Fort Worth Deputy Superintendent Karen Molinar said the district is training and reminding teachers and students to maintain a culture of awareness about keeping doors closed and locked at all times.

“If someone is walking down the hall, we ask that you shut the door,” she said, “We do have some bad habits where it’s easier to go in and out of different doors that are closer to a parking lot, or it’s a little easier transition for students or for employees, so we’re saying everyone needs to be consistent about if you see a door propped open, please shut that door.”

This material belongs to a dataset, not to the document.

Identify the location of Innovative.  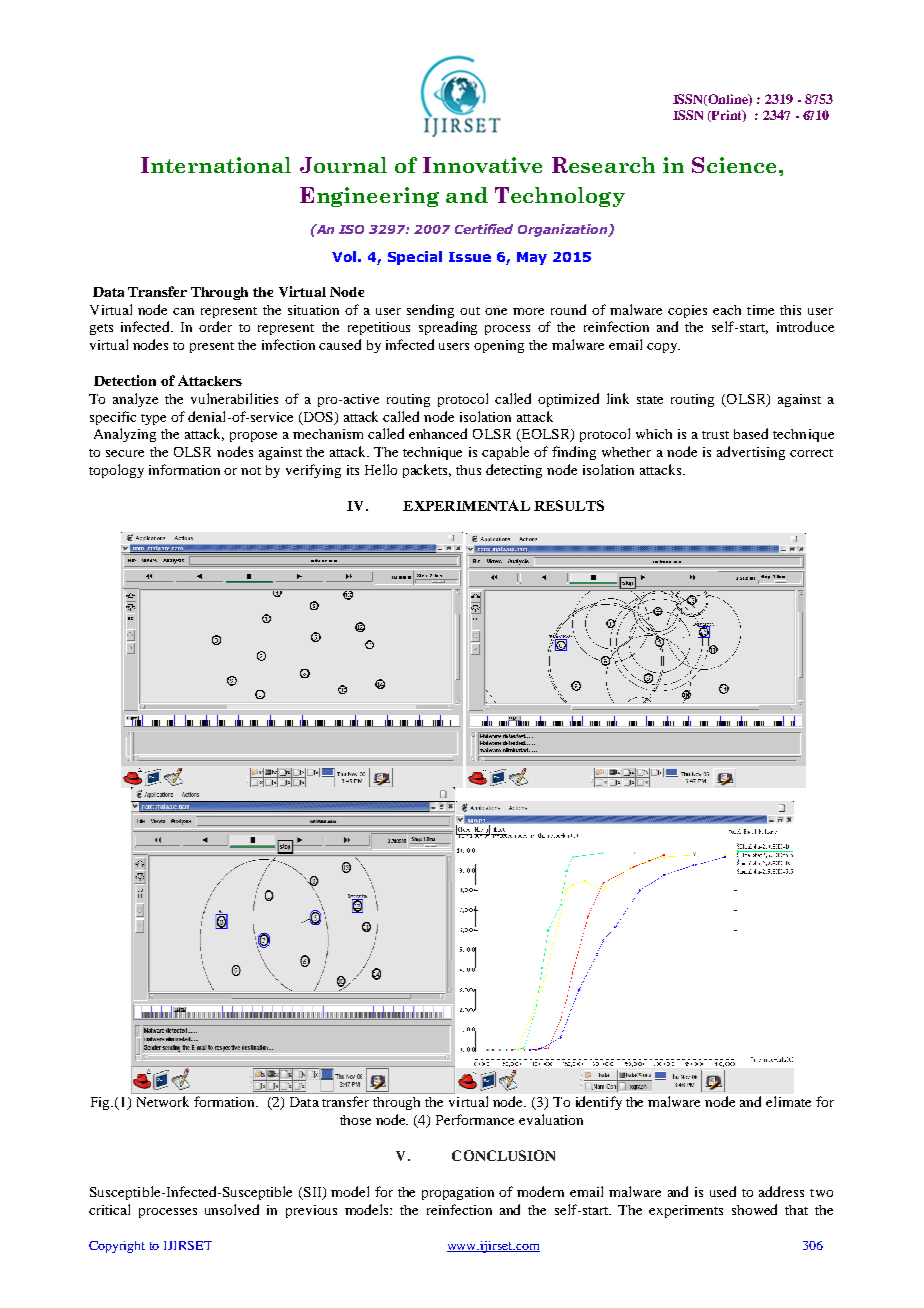
(482, 165).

In addition, the district has policies in place to add additional personnel when maintenance backlogs prevent a faulty door from being repaired immediately

“This is something we discuss with our operations crew when we are dealing with some of our parts that are on back order,” Molinar said. “We have to look at where that door is located to see if we can lock that door and keep it locked and then use a different entry or exit … then in a case when we cannot lock it for good, then we do have to look at how we can place extra personnel there.”

New P.A. system, less portables

The district also touted a new emergency communication system, more stringent I.D. requirements and refined policies going into the new year.

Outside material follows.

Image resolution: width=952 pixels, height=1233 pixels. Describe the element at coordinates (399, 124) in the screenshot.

Everyone on campuses will be required to wear a visitors badge or a school I.D., an existing policy that will be enforced with zero tolerance this year, Safety and Security Director Daniel Garcia said.

In addition to checking doors and locks, a “cross-functional team of FWISD security, operations, maintenance, technology and capital improvement staff” checked the status of cameras, fire alarms, intercoms and PA systems

The district is working to move students from portable buildings into physical classrooms, as recommended by the Texas Education Agency, as another safety measure.

Schools looking to cover glass windows

Another security vulnerability the district is looking to address this year is large glass windows on the front of many schools and classrooms, including some that were built in recent years using bond funds.

“In the 2017 bond … we took feedback through a process and really wanted to do some open spaces for our students,” Molinar said. “With that we did incorporate a lot of glass and open areas into our high schools. But now we are concerned about the safety of you can walk through the school and some of the classrooms are exposed.”

As a result, the district is working with vendors to test out “lockdown shades” that can be used to cover the windows in the event of emergencies.

Tobi Jackson, the board president, also said those safety concerns would go into the planning of new schools moving forward, with security staff being part of the planning from the beginning.

“We might not be where we are with the safety curtains, as we call them, had you been in from the beginning on that planning,” she said. “And I know you weren’t, but thank you for sweeping up afterwards.”

This story includes information from the Star-Telegram’s archives.